Exercise ->
Across the records below, how many lines include the string "this"? State the number and nothing more.

Input ->
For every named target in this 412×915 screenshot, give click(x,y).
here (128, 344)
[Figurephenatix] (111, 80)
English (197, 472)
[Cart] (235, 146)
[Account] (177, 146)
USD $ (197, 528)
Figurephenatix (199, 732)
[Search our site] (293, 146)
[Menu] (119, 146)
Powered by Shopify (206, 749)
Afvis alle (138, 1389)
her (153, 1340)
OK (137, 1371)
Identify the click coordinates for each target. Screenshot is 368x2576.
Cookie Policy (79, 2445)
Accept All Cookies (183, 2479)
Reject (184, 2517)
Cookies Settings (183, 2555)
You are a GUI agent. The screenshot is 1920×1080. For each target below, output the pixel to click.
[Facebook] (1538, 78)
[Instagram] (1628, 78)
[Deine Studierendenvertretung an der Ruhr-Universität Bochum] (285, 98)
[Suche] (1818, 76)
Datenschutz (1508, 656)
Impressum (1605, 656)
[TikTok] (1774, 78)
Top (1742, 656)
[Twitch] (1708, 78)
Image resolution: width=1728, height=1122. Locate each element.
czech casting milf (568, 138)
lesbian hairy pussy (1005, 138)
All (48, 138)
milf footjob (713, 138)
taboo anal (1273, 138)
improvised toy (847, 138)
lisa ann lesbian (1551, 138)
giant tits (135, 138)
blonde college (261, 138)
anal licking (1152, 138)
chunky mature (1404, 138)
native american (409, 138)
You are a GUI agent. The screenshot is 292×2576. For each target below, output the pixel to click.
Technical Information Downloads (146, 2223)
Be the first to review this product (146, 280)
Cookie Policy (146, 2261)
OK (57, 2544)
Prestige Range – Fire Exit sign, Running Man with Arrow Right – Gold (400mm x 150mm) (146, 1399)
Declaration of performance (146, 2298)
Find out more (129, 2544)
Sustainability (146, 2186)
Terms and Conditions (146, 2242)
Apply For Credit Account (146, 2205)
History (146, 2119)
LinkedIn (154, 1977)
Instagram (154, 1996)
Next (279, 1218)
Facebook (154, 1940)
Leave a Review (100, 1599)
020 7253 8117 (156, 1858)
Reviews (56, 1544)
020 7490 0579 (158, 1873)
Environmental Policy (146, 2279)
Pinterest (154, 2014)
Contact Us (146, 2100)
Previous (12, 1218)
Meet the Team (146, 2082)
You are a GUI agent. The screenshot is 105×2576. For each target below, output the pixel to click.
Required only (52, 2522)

Worked solution ->
2